DIRECTIONS ▸
Rewrite the lines from the first one through the line with "status-value: 已收市 is", replacing "screenshot" with "screen capture" and keeping everything else the same. Leave the pictures out.

Excerpts from a dataset ▸
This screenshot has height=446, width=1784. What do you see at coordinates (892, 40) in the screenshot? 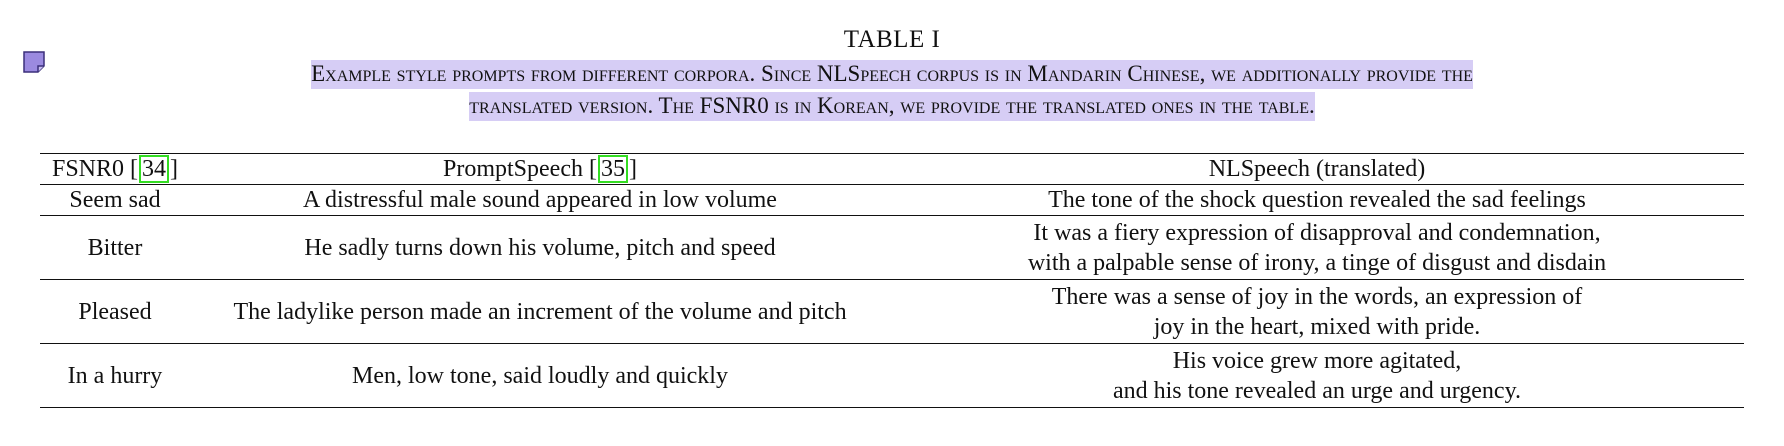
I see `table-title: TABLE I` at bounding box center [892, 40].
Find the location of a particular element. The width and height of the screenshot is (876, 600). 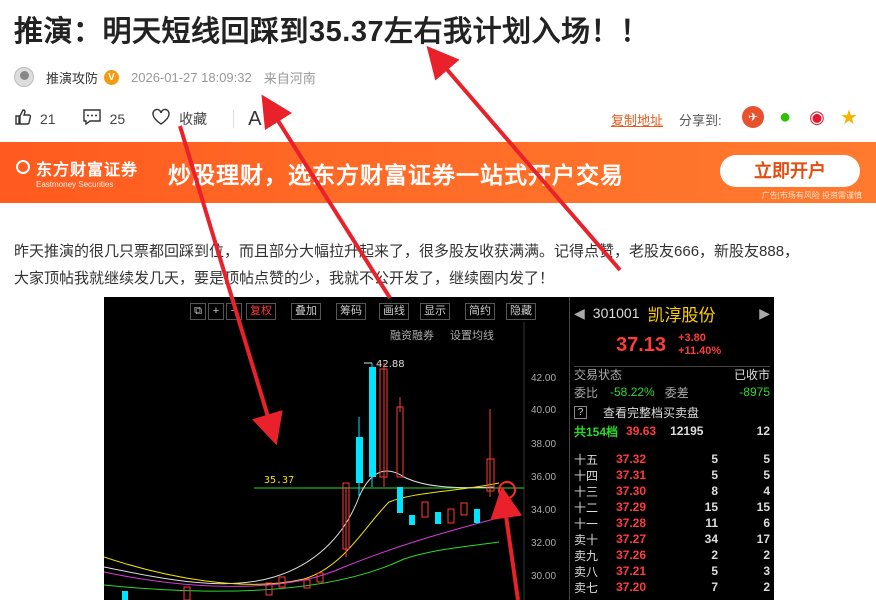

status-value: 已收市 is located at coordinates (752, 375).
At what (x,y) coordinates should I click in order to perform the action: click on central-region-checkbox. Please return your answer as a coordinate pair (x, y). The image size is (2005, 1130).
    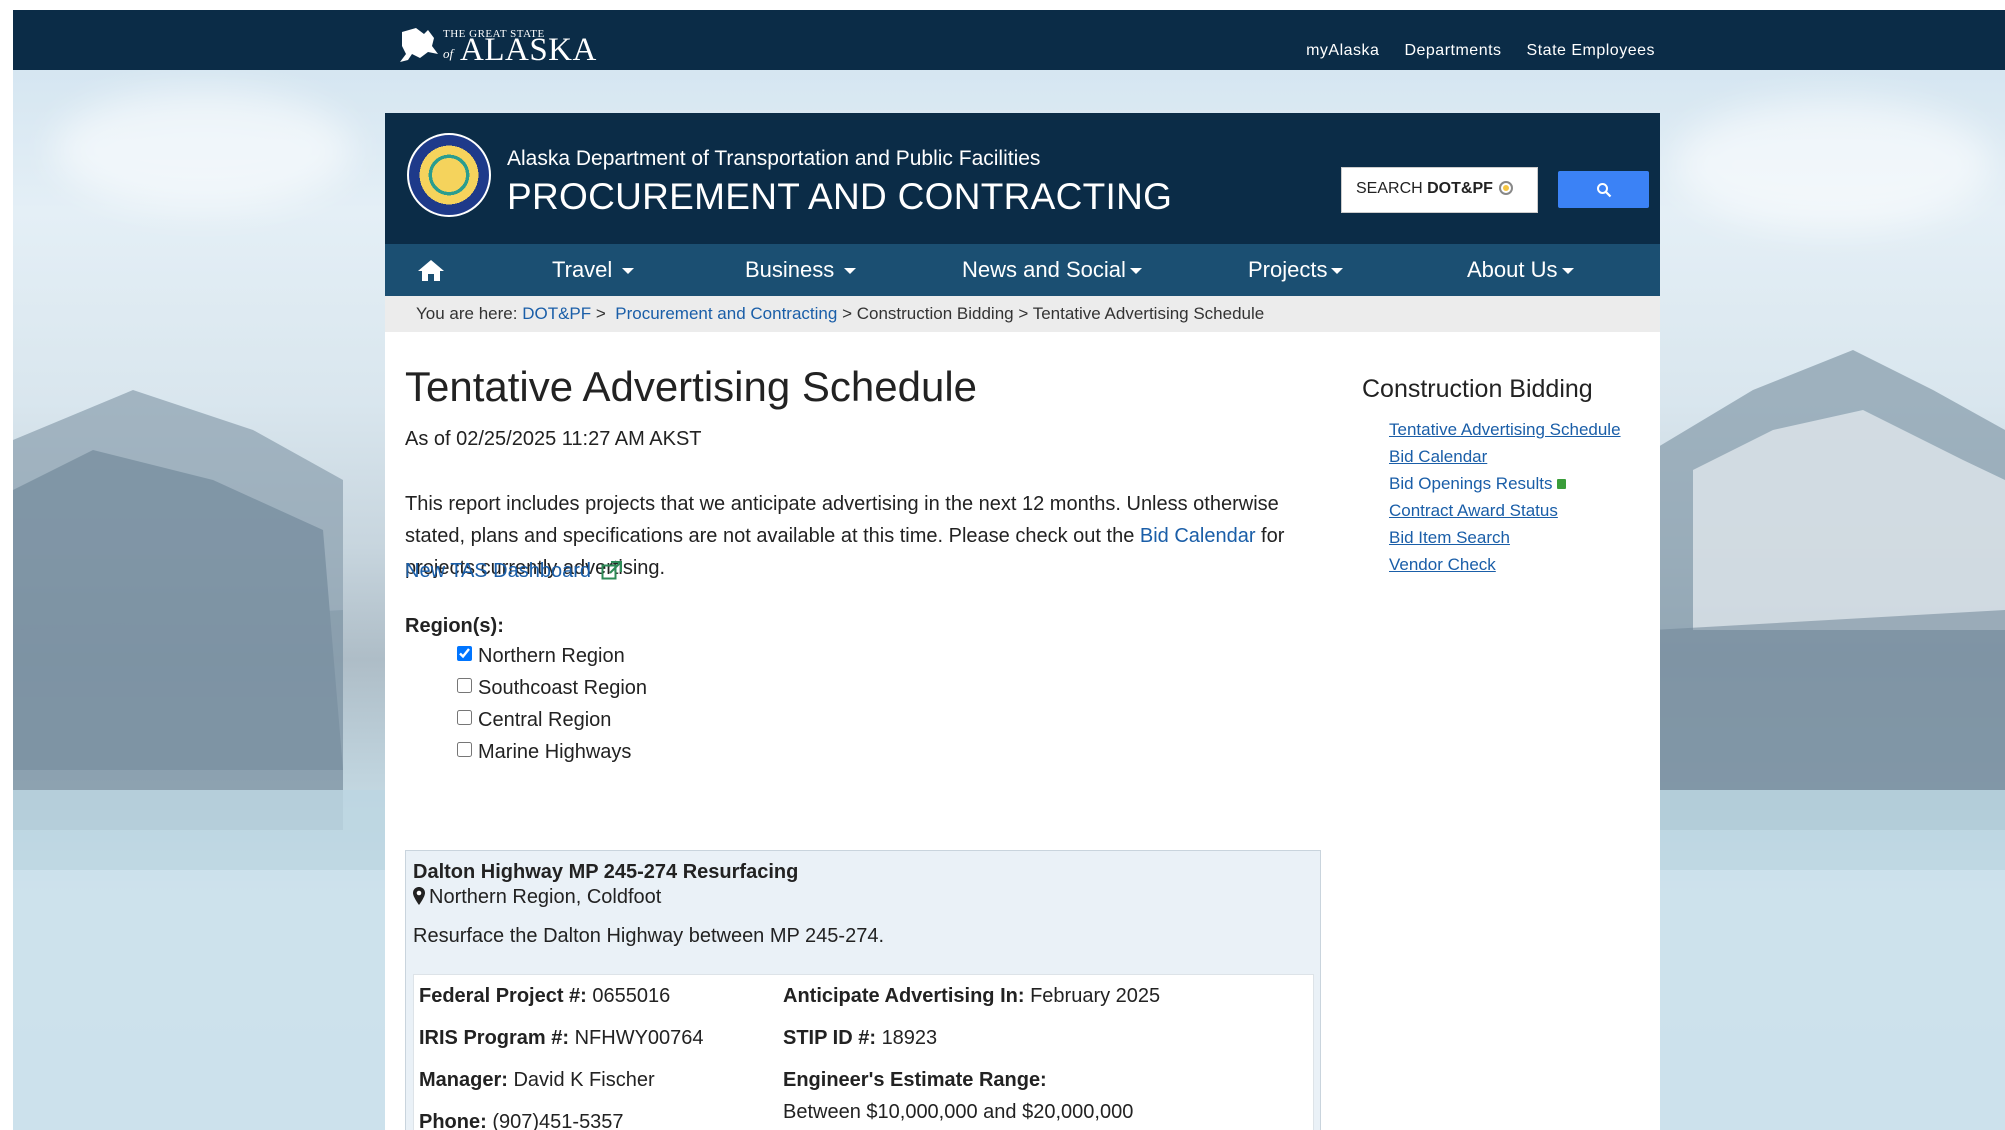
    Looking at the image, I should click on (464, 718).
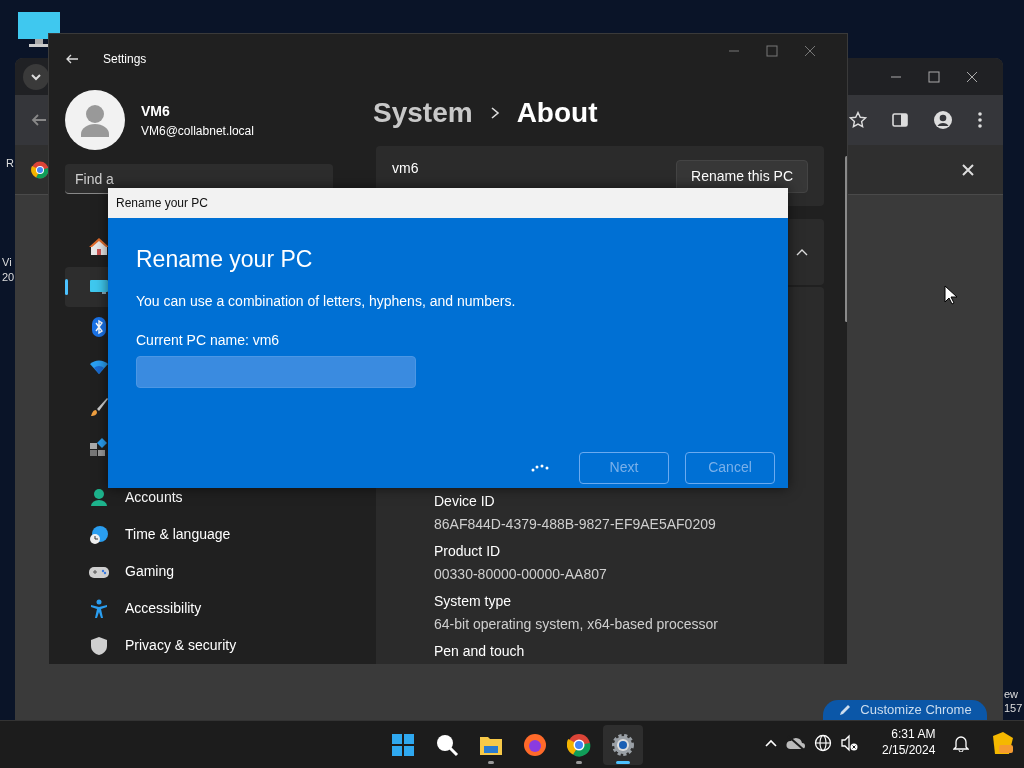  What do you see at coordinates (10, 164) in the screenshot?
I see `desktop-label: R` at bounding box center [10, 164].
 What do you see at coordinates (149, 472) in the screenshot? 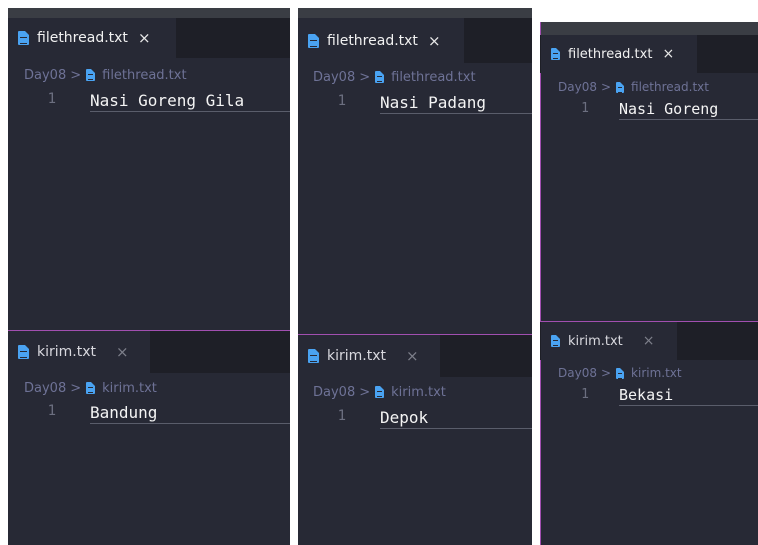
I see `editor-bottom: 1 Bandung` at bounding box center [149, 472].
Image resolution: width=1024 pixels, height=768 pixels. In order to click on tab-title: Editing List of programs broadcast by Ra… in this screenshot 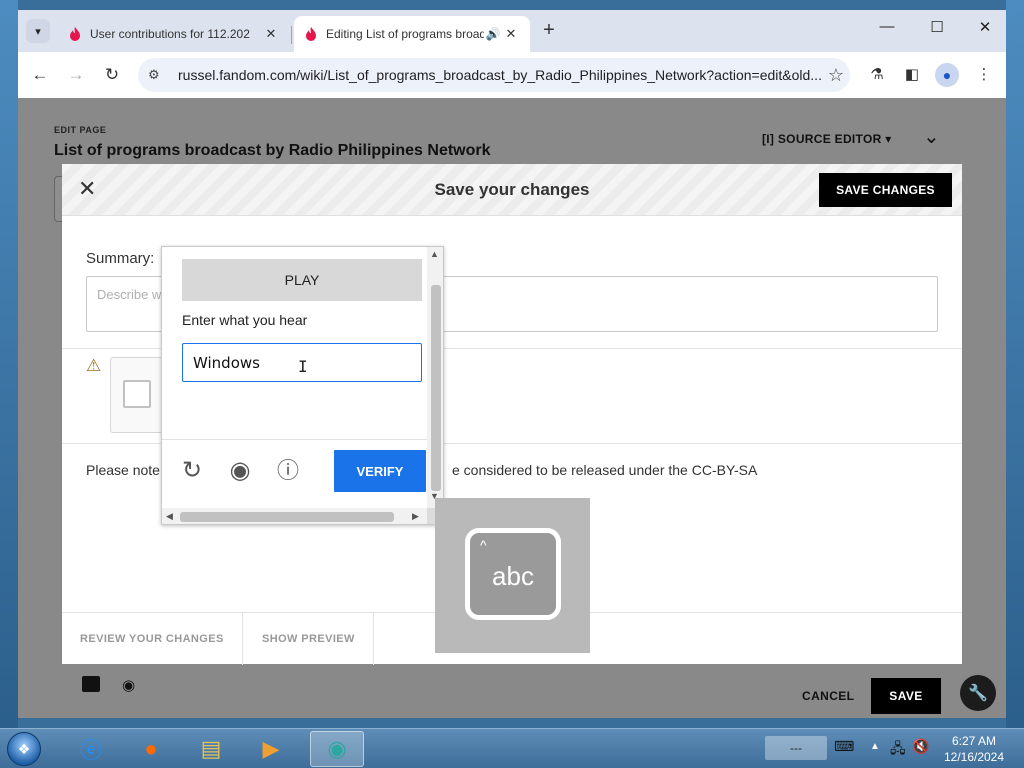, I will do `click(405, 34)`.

EXERCISE SOLUTION ▸
This screen capture has height=446, width=1784. What do you see at coordinates (892, 40) in the screen capture? 
I see `table-title: TABLE I` at bounding box center [892, 40].
Find the location of a particular element. The width and height of the screen capture is (876, 600). 

status-value: 已收市 is located at coordinates (752, 375).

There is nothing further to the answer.